Content starts
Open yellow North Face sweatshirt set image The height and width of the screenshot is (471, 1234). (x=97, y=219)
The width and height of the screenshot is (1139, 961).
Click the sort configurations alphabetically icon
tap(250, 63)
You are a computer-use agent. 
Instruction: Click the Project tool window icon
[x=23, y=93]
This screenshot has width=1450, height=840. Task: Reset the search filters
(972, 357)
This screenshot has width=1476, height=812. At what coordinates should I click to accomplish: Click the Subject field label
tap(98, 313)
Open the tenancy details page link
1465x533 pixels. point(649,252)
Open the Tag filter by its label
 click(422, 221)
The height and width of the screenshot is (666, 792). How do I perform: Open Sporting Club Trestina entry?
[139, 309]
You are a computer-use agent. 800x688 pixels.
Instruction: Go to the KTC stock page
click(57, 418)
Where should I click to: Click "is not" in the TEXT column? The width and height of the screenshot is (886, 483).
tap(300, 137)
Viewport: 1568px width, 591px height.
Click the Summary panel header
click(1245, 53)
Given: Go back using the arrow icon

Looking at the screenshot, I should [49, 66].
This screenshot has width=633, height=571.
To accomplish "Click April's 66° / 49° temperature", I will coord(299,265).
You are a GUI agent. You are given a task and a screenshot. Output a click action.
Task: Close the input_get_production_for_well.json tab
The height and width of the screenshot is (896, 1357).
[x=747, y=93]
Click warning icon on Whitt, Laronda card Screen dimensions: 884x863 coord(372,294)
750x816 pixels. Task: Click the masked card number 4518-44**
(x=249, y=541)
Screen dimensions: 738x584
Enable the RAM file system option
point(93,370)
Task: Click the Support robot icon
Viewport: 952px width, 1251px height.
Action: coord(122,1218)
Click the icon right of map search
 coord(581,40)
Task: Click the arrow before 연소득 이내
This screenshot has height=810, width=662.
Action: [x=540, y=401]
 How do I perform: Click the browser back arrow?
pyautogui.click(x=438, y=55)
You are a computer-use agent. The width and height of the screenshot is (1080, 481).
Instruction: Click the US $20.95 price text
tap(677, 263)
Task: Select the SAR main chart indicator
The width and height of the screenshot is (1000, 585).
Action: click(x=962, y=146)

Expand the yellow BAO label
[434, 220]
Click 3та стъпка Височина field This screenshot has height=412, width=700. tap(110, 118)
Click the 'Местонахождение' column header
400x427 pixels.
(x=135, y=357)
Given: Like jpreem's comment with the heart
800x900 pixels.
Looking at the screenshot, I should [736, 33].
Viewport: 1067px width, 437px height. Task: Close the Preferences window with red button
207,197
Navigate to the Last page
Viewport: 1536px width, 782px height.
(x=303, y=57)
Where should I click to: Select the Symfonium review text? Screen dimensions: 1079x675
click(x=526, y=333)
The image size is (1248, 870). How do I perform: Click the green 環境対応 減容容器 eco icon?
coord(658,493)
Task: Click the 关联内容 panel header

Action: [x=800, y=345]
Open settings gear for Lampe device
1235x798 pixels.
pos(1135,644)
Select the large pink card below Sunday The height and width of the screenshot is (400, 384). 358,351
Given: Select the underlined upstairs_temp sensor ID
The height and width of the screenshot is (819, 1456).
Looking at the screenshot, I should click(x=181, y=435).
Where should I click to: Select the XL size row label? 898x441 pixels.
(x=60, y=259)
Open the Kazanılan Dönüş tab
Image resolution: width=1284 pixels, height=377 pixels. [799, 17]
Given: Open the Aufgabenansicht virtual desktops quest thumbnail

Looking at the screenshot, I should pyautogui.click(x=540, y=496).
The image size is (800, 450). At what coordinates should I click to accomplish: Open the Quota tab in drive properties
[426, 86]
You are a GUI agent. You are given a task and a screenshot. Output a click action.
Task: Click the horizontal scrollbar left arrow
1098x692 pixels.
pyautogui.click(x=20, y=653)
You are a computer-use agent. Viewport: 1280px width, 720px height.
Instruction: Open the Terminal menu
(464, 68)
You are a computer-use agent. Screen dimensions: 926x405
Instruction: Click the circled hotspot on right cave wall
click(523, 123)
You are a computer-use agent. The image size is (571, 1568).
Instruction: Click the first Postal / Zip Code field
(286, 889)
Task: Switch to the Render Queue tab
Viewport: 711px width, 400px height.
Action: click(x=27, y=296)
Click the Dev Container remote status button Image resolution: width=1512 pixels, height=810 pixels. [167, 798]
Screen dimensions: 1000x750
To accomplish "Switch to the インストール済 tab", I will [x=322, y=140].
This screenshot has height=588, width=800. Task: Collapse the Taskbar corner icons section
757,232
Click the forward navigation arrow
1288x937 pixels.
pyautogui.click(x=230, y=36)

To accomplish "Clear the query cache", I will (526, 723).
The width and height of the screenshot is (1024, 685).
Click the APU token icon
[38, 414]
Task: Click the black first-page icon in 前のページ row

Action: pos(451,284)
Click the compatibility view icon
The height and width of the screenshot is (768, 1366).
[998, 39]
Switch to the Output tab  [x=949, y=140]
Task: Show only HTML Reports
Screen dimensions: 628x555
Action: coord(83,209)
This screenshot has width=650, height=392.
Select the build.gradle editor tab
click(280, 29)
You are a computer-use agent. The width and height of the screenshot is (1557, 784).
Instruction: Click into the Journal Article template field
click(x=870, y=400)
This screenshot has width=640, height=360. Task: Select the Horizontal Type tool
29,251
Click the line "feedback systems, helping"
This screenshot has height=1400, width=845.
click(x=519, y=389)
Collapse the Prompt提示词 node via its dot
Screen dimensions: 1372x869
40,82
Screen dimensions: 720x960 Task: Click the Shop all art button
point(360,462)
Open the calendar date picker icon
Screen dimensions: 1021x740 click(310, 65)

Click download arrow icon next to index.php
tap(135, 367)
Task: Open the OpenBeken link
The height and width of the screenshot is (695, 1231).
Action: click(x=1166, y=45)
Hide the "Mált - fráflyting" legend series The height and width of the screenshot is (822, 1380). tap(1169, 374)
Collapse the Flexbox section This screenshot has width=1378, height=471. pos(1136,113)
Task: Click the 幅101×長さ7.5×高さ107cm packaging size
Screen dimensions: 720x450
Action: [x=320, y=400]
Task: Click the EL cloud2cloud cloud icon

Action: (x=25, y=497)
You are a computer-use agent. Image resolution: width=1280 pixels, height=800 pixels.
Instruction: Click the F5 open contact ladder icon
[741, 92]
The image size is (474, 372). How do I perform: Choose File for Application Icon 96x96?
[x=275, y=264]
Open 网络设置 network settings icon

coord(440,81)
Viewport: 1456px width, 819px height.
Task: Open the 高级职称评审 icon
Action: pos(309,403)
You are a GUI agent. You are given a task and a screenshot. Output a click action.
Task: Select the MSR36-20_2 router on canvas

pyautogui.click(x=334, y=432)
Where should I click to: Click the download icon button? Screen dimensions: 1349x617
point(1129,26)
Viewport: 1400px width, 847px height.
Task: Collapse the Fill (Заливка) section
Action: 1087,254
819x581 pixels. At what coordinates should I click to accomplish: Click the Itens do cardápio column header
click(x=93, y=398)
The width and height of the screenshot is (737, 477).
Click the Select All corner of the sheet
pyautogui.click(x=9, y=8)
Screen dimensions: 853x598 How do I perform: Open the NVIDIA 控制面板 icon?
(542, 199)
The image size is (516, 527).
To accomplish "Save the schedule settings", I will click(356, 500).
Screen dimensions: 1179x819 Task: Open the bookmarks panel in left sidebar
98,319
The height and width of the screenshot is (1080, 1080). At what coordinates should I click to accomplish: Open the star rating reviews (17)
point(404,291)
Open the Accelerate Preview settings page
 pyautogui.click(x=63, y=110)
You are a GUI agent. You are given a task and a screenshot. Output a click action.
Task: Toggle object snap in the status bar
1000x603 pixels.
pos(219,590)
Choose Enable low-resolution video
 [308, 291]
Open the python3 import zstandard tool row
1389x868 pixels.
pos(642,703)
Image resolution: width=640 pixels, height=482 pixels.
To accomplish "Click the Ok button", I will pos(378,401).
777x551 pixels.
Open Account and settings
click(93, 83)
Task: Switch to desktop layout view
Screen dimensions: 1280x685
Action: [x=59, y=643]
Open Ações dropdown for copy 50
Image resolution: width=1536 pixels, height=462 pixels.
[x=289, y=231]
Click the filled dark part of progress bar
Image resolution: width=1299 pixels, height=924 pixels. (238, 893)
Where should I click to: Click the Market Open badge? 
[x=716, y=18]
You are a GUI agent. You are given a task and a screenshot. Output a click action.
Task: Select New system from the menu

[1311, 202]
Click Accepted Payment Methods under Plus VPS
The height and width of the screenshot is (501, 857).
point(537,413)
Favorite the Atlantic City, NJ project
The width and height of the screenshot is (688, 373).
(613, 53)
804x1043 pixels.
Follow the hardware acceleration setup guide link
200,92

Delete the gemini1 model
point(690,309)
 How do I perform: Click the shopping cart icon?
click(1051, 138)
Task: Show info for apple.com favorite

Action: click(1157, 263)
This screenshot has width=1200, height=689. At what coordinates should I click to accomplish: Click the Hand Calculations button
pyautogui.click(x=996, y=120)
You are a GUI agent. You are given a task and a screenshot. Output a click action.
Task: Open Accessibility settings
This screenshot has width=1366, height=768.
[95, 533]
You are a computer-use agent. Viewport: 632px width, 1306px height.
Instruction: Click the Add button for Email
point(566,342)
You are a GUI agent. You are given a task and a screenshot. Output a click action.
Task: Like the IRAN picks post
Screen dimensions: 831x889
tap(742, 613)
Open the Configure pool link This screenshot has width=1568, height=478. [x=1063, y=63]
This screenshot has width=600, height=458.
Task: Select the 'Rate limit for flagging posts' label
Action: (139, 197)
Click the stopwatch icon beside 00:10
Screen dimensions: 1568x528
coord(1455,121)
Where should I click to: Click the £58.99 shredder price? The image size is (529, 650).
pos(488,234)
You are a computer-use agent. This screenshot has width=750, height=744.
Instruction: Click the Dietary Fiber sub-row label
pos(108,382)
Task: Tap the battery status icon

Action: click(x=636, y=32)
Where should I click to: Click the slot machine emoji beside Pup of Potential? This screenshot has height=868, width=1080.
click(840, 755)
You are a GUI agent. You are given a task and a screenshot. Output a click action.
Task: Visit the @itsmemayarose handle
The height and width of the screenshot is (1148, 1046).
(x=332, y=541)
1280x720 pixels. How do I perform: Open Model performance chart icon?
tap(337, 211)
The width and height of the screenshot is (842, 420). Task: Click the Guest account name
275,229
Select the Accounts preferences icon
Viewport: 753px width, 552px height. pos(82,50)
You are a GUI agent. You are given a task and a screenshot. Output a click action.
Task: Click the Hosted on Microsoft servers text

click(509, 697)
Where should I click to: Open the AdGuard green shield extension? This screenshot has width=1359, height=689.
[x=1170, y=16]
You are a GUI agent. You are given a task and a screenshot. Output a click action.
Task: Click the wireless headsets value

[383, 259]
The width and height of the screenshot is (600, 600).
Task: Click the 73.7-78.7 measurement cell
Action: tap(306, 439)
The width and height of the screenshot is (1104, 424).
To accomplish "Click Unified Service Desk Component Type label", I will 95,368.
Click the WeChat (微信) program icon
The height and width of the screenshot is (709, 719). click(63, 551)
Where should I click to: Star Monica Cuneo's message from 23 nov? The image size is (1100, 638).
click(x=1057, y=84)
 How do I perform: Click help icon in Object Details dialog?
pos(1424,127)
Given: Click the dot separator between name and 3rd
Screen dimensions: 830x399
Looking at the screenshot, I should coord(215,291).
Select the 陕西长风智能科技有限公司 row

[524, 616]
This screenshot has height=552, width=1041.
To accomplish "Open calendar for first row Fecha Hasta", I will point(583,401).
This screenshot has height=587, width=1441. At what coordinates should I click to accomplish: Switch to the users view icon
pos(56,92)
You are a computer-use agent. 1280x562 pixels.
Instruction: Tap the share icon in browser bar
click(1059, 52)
Content ends
**TASK ITEM**
Check the listing above for "Like". Show every line where it turns up.

**PROBLEM SOLUTION**
Given: Like jpreem's comment with the heart
Task: Like the IRAN picks post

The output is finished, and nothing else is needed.